Nurlanbek Turgunbek uulu (Нурланбек Тургунбек уулу; born Nurlanbek Turgunbekovich Shakiev; Нурланбек Тургунбекович Шакиев; 13 May 1977) is a Kyrgyz politician who has been the Speaker of the Supreme Council and in the Supreme Council since 2022, as a member of Ata-Jurt Kyrgyzstan. Prior to his political career, he was a press secretary for the Kyrgyz government, newspaper editor, and television director general.
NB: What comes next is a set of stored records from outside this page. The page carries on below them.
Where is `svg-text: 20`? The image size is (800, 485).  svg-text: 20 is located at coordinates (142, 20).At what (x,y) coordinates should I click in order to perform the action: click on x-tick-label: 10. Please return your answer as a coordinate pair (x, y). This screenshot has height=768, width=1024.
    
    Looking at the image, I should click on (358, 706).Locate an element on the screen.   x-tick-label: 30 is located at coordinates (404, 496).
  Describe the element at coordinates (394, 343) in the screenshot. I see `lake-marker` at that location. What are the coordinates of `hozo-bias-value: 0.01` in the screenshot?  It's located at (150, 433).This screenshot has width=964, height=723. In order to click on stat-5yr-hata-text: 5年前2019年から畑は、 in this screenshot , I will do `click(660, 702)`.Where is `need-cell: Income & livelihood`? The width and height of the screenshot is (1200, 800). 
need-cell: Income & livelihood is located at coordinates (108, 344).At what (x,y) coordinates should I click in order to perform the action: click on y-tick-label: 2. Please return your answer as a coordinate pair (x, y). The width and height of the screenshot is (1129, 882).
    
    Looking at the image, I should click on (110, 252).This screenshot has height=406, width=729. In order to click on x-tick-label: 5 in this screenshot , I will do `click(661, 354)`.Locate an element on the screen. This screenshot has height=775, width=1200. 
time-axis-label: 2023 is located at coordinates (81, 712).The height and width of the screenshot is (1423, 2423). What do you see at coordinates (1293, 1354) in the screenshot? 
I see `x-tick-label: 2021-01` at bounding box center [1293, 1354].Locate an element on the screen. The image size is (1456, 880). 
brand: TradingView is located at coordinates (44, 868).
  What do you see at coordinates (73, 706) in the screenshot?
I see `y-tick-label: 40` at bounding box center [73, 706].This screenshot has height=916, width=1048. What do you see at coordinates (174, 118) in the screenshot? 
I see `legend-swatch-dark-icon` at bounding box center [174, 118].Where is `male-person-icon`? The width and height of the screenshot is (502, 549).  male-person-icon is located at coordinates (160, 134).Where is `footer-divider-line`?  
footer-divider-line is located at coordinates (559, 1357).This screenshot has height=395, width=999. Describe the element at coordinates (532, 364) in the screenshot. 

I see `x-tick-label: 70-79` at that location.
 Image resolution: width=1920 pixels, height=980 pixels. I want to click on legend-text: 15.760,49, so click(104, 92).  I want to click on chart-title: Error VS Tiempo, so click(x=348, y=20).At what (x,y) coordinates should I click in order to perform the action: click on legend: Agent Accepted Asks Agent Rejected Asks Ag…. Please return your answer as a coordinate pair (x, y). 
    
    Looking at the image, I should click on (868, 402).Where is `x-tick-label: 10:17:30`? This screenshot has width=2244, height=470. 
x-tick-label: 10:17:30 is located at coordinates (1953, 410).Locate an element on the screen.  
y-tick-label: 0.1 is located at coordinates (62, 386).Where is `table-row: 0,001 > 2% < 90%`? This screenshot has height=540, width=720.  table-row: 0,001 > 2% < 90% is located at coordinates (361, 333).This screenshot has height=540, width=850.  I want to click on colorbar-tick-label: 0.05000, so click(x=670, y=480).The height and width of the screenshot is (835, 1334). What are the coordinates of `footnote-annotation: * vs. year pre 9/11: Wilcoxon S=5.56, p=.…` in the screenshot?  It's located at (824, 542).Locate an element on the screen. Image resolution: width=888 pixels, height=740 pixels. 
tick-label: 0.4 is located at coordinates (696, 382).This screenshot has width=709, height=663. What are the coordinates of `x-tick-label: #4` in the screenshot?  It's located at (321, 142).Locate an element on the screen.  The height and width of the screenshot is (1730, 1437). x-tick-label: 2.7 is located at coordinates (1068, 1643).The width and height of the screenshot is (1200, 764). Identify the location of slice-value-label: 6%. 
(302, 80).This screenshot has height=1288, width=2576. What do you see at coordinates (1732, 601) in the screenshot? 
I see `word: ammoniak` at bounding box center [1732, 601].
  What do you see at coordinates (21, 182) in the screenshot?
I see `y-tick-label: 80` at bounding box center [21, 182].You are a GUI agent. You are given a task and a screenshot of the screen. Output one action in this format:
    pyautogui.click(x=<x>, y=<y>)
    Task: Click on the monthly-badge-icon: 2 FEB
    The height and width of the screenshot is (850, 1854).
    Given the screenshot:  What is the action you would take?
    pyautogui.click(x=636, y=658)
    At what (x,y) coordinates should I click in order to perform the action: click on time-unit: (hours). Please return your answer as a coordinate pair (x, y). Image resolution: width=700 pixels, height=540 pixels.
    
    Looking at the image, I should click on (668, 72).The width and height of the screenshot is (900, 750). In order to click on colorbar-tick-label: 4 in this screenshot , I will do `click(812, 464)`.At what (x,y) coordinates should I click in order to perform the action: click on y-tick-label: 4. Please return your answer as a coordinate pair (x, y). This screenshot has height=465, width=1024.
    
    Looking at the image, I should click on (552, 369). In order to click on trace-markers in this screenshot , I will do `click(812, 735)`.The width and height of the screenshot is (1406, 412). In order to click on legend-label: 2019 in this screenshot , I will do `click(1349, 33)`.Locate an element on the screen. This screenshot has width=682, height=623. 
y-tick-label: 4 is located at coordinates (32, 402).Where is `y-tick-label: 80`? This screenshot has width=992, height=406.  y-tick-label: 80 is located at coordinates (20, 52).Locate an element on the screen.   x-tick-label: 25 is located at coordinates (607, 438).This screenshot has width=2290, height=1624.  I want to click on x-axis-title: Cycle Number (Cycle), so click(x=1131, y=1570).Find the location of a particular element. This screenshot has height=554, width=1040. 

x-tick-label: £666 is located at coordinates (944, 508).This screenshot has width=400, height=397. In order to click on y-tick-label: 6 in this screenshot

==Early life and education==
Nurlanbek Turgunbekovich Shakiev was born in Kara-Jygach, Kyrgyz SSR, Soviet Union, on 13 May 1977. He graduated from the Kyrgyz National Agrarian University in 1999.

==Career==
Nurlanbek was the deputy editor-in-chief and then editor-in-chief at the newspapers Obon from 1996 to 1997, Uchkun from 1997 to 1999, Erkin-Too from 1999 to 2004, and Erkin-Too from 2005 to 2006. He was director general of the television and radio company EITR from 2009 to 2010, and Channel 2 from 2017 to 2021.

Nurlanbek was the press secretary of the Ministry of Transport in 2004, and President of Kyrgyzstan from 2006 to 2009. He was the Minister of Culture and Information from 2010 to 2011.

In the 2021 parliamentary election, Nurlanbek won a seat in the Supreme Council from district 17 in Aksy. The Ata-Zhurt Kyrgyzstan's parliamentary group elected Nurlanbek as its leader on 29 March. He was elected Speaker with no opposition and by a vote of 80 to 6 in favour on 5 October 2022.

==Personal life==
In 2025, Nurlanbek changed his last name from Shakiev to Turgunbek uulu and called for others to change their names in accordance with their Kyrgyz heritage.